The Rev. Al Sharpton joined in on the mess by demanding she be fired immediately. And when all this is going on, Mark Steinberg, Woods’ agent at IMG, said he didn’t think there was any ill intent. He considered the matter as “case closed.”
This isn’t the first time a racial controversy has centered around Tiger. When Tiger won the 1997 Masters at the budding age of 21, to become the youngest champion, the infamous Fuzzy Zoeller referred to him as “that little boy,” and suggested that Woods not serve fried chicken or collard greens, “or whatever the hell they serve,” at the champions dinner.
Those comments were blatantly, racially offensive. It took years for Zoeller to recover from the fallout, rightfully so. Tilghman’s comments did not have an undertone of hatred like Zoeller’s did.
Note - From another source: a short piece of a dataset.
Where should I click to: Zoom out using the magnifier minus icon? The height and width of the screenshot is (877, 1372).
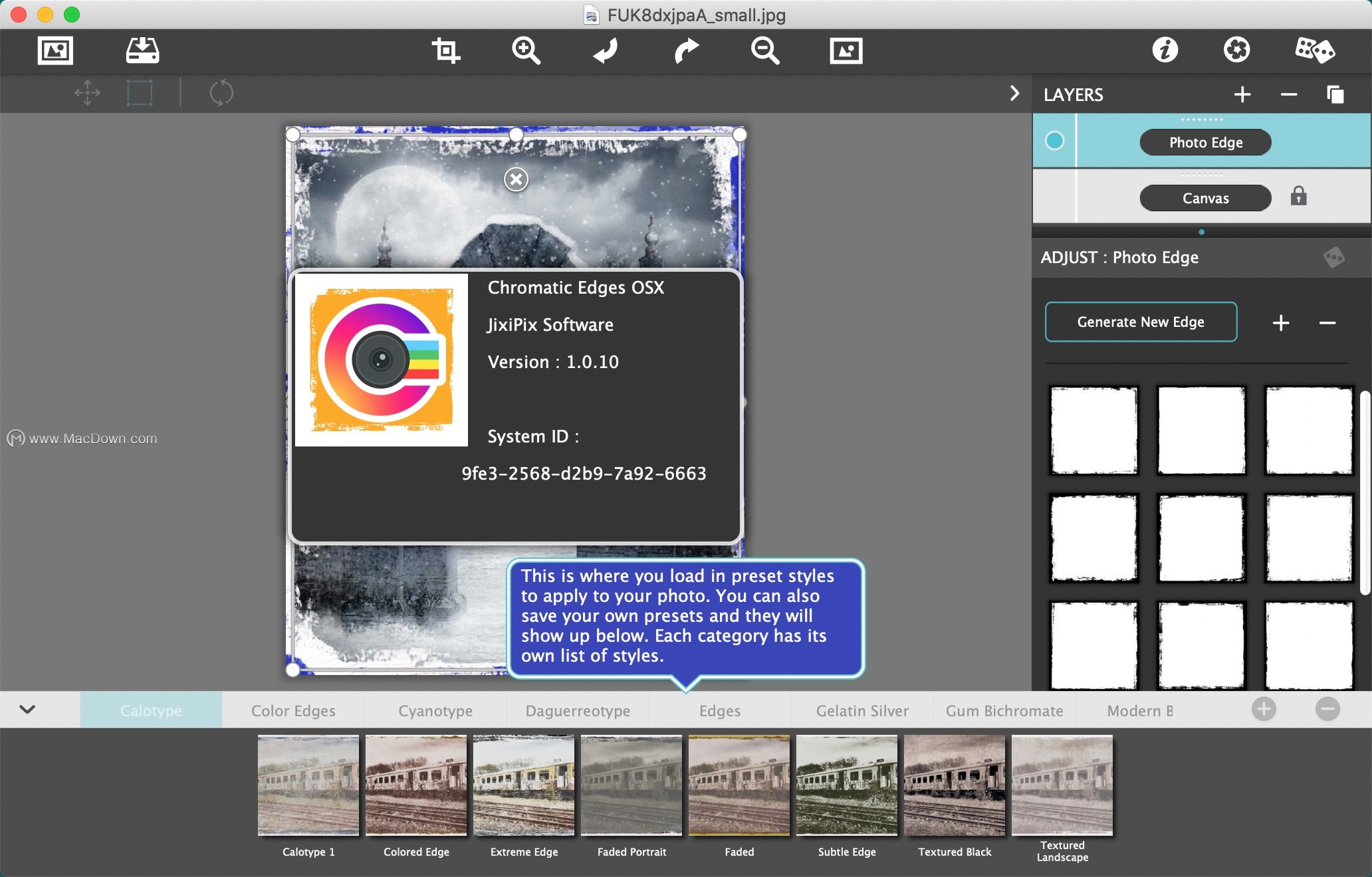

The Golf Channel took such swift action against Tilghman because Woods is the network’s bread and butter. You don’t disturb the Tiger.
He makes a lot of money in advertising for the channel. Could you imagine the Golf Channel without Tiger? His absence would be catastrophic for the channel.
The suspension of Tilghman was the channel trying to clean up a public relations mess that wasn’t really that much of a mess to begin with.
Al Sharpton said to CNN “Prime News”, referring to the word lynching, “It’s a specific racial term that this woman should be held accountable for. What she said is racist. Whether she’s a racist ... is immaterial.”
If it’s immaterial if she’s a racist then why does Mr. Sharpton throw that word around so freely at anyone who slips just a little bit behind a microphone or in the broadcast booth, and then he basks in the publicity it brings him.
As I watch with much enthusiasm as two legendary black men dominate the world of golf and politics, I’m reminded of the words of a battered Rodney King, who said, “Can’t we all just get along?”